TASK DIRECTIONS. Nothing but a number should be written: the count of lines below that contain "under".

(Saved entries)

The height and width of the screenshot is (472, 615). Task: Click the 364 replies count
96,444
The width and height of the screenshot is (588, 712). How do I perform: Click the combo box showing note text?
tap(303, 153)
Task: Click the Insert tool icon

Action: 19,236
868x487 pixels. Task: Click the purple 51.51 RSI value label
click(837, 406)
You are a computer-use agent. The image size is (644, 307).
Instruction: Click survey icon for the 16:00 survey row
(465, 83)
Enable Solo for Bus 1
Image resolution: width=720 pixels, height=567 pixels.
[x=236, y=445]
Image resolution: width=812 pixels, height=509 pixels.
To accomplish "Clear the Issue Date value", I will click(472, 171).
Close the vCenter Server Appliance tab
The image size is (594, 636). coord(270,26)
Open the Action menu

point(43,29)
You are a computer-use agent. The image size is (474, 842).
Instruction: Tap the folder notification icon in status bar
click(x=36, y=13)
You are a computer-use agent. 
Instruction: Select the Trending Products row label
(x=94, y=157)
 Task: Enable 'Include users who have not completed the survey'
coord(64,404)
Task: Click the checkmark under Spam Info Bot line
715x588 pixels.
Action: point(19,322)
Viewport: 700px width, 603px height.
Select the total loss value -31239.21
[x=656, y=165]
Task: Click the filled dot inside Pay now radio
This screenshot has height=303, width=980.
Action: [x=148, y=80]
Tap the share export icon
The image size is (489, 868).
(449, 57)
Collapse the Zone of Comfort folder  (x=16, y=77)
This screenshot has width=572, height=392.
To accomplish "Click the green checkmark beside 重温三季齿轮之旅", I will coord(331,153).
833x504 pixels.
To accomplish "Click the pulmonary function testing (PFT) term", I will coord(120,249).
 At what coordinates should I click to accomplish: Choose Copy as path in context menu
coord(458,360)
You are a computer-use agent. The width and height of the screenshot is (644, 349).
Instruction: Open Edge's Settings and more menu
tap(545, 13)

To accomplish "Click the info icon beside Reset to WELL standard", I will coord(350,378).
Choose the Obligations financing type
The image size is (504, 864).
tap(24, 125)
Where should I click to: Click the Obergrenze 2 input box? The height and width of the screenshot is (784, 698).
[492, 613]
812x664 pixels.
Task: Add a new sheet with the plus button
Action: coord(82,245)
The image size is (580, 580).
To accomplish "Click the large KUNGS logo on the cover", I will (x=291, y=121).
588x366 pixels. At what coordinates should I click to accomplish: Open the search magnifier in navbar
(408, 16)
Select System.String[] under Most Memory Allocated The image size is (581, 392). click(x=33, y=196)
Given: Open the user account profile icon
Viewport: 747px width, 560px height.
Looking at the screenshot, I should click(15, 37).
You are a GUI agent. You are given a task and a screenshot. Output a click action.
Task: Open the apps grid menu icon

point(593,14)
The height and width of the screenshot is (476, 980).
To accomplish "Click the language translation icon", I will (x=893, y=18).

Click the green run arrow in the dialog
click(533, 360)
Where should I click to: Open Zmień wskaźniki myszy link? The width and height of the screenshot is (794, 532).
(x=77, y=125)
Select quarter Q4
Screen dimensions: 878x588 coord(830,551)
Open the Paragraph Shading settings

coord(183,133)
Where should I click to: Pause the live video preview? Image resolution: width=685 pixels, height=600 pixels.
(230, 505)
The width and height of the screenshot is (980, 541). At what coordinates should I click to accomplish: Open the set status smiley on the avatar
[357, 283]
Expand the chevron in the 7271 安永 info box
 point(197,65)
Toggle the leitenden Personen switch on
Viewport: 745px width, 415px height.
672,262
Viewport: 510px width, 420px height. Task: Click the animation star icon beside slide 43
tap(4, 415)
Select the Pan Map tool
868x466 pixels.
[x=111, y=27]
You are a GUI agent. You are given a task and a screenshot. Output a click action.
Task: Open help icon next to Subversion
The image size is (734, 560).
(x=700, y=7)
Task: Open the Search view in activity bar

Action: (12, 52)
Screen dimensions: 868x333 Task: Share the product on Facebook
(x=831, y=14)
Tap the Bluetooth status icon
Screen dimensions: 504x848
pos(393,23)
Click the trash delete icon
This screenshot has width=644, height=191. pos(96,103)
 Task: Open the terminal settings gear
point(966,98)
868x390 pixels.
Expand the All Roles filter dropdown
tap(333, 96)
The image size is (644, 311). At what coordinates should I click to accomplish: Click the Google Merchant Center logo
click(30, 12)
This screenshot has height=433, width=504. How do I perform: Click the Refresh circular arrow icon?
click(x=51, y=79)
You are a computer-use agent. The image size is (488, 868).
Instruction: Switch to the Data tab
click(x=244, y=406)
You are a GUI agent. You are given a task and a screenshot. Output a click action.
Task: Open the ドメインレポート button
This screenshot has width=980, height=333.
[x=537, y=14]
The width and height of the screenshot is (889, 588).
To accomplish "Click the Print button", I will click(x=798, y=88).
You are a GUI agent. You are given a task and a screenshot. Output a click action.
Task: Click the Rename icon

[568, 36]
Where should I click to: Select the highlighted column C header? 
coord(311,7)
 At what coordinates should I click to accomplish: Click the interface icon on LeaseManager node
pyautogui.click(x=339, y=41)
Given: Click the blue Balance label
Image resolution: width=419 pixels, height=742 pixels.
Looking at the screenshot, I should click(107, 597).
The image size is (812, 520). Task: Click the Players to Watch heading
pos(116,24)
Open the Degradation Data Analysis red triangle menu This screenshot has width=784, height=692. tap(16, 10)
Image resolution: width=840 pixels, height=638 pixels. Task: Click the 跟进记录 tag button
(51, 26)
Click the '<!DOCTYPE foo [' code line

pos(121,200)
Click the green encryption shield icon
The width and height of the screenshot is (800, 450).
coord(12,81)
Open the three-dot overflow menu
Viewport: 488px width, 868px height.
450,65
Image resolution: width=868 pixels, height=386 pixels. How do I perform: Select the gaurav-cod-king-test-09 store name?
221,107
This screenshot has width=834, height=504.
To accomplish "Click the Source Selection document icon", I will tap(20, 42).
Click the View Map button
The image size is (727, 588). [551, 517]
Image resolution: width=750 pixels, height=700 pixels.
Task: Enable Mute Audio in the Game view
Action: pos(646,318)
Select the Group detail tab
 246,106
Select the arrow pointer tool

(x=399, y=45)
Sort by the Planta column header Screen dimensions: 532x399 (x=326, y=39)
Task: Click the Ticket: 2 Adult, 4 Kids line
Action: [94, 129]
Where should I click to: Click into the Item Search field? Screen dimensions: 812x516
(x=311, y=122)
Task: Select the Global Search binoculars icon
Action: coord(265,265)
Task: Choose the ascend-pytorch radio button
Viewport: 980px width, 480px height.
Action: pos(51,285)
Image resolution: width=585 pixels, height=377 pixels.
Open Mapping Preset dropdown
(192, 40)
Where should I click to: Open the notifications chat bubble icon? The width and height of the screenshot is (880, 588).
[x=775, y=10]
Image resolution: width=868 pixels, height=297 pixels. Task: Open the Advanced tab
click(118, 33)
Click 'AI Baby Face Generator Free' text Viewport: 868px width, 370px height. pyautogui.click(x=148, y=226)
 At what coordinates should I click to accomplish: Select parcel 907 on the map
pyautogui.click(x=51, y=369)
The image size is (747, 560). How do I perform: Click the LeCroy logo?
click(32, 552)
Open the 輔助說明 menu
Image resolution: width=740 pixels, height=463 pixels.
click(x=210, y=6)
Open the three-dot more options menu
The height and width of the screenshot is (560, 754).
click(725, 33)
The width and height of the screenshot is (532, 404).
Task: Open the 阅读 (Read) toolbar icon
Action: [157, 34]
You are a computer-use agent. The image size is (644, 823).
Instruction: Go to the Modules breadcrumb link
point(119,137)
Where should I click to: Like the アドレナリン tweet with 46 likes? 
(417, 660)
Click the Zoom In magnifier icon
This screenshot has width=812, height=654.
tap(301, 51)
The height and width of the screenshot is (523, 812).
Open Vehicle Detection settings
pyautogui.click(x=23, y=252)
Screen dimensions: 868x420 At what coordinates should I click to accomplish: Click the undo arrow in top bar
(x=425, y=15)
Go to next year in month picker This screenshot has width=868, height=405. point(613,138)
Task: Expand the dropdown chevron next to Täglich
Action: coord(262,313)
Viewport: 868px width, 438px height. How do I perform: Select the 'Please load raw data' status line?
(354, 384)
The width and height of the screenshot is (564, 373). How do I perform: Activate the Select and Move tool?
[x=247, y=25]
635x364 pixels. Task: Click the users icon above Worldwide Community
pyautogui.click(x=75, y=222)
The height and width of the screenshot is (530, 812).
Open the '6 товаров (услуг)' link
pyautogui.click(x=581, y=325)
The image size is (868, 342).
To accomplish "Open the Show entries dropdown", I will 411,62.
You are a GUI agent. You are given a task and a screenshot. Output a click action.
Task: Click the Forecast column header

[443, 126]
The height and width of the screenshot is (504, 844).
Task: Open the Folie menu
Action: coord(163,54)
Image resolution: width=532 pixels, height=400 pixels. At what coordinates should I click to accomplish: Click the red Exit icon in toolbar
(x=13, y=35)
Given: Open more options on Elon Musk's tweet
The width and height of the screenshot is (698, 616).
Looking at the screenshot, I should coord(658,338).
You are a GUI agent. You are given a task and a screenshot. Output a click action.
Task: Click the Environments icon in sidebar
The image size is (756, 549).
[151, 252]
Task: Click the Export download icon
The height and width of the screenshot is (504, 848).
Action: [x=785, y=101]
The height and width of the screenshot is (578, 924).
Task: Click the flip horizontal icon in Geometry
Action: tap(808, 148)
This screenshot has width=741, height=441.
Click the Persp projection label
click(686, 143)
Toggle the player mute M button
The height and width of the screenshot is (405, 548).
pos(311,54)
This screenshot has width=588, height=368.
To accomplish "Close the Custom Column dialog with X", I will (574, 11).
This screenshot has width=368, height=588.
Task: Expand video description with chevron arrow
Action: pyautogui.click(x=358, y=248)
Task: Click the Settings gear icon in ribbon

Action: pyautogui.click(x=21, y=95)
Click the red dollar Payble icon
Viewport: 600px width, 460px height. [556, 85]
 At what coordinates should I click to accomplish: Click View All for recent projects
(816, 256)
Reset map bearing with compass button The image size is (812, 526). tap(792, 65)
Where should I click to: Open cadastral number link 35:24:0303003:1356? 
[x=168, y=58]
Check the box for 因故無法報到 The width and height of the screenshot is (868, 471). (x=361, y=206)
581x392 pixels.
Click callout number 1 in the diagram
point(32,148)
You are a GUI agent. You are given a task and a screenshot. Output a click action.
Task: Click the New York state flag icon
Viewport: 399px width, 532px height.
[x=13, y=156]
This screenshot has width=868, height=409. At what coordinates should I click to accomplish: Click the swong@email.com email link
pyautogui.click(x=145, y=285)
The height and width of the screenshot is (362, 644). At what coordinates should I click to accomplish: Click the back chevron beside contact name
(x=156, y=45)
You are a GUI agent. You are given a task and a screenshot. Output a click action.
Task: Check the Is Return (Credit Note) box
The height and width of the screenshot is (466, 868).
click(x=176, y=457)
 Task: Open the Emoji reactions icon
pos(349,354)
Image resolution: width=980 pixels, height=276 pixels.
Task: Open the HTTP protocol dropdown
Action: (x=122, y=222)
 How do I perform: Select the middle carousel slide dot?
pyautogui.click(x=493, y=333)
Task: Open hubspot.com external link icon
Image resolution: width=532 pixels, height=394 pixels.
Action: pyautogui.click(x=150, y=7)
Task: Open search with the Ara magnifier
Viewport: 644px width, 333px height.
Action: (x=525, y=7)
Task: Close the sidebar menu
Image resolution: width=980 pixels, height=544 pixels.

ANSWER. 2